Task requirements >> How many of the lines in the material underneath include the string "again"? State the number only.

========

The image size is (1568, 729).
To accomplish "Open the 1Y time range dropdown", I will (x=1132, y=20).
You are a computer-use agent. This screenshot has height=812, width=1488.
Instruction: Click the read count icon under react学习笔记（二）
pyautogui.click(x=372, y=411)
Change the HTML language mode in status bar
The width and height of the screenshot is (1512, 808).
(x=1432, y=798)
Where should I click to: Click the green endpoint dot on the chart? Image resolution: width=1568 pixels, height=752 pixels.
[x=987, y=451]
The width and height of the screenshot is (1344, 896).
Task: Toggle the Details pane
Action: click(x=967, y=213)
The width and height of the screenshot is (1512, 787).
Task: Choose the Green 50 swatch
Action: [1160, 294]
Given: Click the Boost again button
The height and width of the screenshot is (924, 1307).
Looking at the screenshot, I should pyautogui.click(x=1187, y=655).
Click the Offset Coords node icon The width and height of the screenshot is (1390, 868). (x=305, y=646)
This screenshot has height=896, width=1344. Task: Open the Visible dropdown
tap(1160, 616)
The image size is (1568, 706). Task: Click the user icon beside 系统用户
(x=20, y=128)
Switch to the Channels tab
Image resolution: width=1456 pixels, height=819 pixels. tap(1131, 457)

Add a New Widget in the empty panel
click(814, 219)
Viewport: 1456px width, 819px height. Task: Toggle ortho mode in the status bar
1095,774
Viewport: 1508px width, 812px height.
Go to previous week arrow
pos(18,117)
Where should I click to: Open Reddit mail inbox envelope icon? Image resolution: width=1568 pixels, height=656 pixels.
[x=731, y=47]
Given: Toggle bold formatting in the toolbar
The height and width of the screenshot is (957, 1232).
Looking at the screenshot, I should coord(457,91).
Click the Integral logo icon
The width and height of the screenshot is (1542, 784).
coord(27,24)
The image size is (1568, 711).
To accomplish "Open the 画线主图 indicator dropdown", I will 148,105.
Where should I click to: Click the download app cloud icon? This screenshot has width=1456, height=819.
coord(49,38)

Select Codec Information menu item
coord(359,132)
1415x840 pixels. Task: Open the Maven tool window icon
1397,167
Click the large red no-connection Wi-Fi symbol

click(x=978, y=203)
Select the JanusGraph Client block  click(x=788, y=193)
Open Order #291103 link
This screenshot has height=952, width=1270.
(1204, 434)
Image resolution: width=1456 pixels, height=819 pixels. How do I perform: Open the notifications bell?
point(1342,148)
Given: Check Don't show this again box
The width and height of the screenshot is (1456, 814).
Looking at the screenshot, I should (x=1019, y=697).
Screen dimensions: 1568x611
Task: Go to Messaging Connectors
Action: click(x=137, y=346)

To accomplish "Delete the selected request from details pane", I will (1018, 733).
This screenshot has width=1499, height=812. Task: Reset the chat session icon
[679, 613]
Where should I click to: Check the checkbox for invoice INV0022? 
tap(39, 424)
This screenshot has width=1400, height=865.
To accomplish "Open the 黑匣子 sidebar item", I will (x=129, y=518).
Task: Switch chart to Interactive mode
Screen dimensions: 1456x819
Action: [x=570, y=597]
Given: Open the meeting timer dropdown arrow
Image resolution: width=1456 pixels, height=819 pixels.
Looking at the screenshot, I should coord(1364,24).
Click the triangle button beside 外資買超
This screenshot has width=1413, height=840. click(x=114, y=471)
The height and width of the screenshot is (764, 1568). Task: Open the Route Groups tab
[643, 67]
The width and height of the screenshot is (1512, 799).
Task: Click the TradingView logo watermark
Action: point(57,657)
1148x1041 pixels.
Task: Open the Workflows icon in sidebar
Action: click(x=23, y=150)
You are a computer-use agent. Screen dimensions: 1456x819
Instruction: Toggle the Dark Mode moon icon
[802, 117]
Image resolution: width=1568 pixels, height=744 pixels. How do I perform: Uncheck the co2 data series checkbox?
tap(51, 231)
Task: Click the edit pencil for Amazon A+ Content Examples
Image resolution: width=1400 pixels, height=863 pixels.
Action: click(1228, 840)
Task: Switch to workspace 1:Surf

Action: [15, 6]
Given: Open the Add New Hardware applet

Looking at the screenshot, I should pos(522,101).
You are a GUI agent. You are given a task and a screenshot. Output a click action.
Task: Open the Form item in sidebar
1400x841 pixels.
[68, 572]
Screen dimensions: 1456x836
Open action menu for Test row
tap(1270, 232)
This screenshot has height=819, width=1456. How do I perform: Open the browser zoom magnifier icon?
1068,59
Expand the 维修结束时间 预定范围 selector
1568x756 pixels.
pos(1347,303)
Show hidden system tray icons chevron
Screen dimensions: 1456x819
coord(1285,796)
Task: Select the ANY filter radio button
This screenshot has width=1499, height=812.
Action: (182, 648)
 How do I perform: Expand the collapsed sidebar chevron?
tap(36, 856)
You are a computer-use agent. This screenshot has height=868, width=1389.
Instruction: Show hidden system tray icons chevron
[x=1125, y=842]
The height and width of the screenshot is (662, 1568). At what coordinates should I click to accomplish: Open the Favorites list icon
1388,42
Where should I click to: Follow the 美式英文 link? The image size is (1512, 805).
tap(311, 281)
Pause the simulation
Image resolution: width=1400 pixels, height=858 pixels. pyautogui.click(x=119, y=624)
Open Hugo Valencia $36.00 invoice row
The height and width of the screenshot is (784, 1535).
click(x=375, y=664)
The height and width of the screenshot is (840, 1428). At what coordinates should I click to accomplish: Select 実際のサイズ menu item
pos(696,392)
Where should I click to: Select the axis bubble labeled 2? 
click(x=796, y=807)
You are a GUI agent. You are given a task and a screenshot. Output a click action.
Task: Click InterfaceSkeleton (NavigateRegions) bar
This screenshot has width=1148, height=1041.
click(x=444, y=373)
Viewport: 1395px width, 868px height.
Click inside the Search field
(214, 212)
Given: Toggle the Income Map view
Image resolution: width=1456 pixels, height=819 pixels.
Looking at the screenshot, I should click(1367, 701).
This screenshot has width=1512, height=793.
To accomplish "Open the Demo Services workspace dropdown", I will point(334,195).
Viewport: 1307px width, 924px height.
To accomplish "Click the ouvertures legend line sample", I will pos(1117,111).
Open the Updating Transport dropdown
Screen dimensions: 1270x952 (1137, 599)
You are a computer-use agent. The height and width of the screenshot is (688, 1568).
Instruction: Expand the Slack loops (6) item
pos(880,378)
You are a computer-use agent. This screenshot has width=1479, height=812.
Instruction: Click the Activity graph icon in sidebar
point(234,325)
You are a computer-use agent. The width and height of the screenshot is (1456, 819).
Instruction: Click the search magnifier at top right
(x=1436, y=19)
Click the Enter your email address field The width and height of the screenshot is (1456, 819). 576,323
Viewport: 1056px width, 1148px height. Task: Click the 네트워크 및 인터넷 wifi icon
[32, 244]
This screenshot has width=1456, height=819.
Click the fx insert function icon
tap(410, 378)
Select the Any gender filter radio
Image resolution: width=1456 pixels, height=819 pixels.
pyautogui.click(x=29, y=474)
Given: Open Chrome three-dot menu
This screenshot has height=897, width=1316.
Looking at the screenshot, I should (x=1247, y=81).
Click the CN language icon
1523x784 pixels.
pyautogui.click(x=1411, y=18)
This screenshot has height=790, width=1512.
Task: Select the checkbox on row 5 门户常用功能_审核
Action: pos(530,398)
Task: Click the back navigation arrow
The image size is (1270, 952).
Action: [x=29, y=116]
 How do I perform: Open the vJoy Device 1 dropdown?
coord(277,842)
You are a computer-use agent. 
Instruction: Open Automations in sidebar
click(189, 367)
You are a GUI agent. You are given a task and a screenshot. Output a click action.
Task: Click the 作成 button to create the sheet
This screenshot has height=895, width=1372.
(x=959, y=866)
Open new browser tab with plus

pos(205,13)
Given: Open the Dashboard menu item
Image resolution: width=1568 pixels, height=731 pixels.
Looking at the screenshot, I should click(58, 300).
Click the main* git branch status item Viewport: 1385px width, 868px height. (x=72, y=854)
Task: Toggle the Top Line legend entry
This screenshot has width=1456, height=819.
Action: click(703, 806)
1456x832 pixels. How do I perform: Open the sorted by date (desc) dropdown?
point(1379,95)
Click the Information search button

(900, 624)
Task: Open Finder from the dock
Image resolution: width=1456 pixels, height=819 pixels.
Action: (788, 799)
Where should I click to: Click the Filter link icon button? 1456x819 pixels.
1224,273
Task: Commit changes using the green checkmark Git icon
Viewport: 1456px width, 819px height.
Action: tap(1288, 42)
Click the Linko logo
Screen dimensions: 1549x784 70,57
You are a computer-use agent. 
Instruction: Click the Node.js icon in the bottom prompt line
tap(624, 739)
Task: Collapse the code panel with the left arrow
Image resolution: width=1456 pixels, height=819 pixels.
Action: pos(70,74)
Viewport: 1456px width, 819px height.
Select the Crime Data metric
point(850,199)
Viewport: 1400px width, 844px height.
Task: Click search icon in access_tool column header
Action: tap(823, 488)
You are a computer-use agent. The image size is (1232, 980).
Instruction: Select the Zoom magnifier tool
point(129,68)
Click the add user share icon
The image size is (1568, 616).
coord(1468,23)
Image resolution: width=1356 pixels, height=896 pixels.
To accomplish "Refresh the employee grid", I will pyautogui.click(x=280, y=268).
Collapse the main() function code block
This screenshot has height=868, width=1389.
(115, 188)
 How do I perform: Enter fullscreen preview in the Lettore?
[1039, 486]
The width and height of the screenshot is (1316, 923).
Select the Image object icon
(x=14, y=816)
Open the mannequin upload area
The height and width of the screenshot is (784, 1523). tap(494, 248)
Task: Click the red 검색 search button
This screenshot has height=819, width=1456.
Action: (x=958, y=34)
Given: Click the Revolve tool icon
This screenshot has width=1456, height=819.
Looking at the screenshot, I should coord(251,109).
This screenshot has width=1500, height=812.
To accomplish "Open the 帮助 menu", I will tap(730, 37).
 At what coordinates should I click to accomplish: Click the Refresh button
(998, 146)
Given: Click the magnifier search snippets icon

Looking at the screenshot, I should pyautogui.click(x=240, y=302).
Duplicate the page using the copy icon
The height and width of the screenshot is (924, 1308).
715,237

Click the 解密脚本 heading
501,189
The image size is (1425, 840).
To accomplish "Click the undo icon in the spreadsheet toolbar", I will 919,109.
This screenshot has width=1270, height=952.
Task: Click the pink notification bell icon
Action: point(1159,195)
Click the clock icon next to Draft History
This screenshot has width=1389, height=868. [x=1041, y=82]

========

Reply >> 2